Let’s talk about the fight itself…

First off, Alura’s right – it’s a nonsense fight. There’s no way the heroes of earth can hope to win. That’s not saying interesting stuff doesn’t happen in there. Like what? Some classic James Robinson writing, that’s what. One of the hallmarks of Robinson’s writing, both in Starman and his other superhero stories, dating back to WildCATS and even earlier, was the one liner, the throwaway that can be turned into its own series. Cases in point?

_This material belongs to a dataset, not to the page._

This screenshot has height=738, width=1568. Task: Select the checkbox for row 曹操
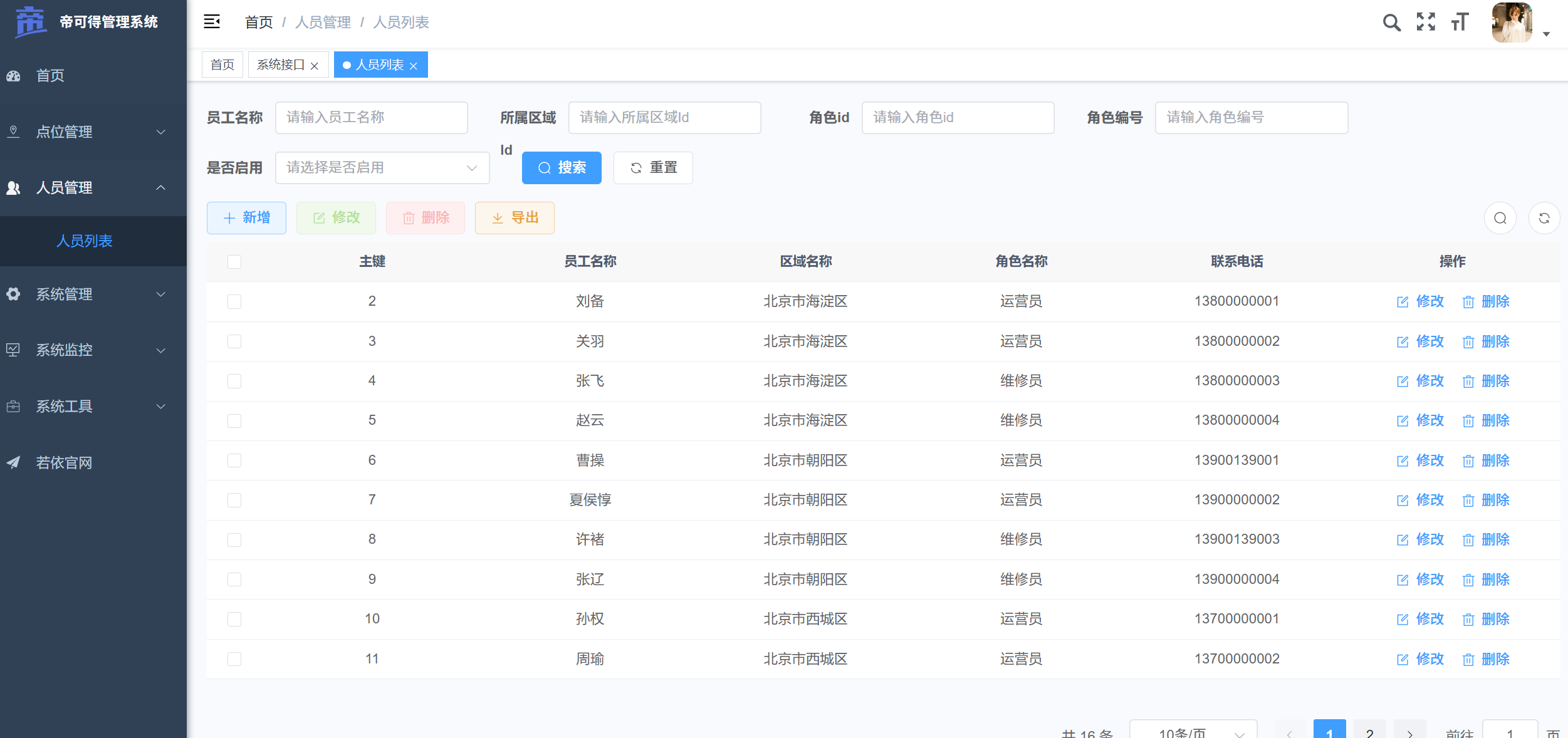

- Black Lightning running through all the forms of lightning he knows (and presumably can control), and fighting to change the wavelength of the lightning to red. While the end result is a bit hand-wavey on the science, the rundown of lighting types from Jefferson Pierce suggest a bit more depth than an Afro wig, a waist-deep v-neck and a “ZZZAP!” that have unfortunately been his claim to fame for the bulk of his career. It’s a new insight to Black Lightning which deepens him a little bit more.

- Powergirl repeating over and over, “These are NOT my people…” A perfect moment for the identity (and home)-challenged heroine.

- Starfire – absorbing the ultraviolet wavelengths from the sunlight, thereby reducing its efficacy…er, okay…sometimes Robinson’s bits and pieces work better than others. Okay, so taking out the ultra-violet "reduces" the sunlight locally near Starfire, but still...Superman can go into a dark room without becoming as weak as a kitten, so it's unclear why these Kryptonians would be affected - it's not like ultra violet is the only wavelength of energy in sunlight. If it was, Kryptonian color schemes would look more like velvet Elvises, or any other piece of art from Pedro's fine collection at South of the Border.

- Steel – this one caught the most attention – he basically said that within his armor, he has lead particles which he can control and move around, allowing the Kryptonite particles that they’re shielding to move to the surface of his armor. Play with that idea a little, and Steel can instantly have a Kryptonite fist, or an all-over green glow that’s toxic to Kryptonians. Again, it’s a nice touch.

- Saving the day – DC’s magic team. What’s the one thing Superman is vulnerable to? Yep – and nine of the DC Universe’s most powerful wielders just showed up: Ibis, Sargon, Enchantress, Zatanna, Zatara, Dr. Occult, Dr. Fate, Captain Marvel and Jakeem Thunder. While it paves the way for an epic “How do you like them apples?!?” ending, it also feels kind of deus ex machine…well, it does at this point, since the first we’re seeing these characters has them coming in for a last-minute save.

Although, that opens up an interesting can of worms…for all intents and purposes, earth was invaded by 100,000 Kryptonians. Nine magicians are going to end this thing? It seems that by doing that, you’re doing what a handful of miniseries did only to a mild degree – that is firmly establish earth as a stronghold of magic. Seriously – 100,000 Kryptonians are enough to rule a galaxy (as long as they stay away from the red stars) or at least set up a wide-spanning empire. The single-digit force of magic champions of some backwater planet can either stop them or drive them off? Not bad for magic – and it somewhat subtly re-sets the power balance. Yeah, Superman, Wonder Woman and all the rest can punch, smash and kick their way around the world and be seen as the big “powers” on earth, but when it comes down to it, it’s the magicians that have the power.

That’s what we’ve got – what are your thoughts so far?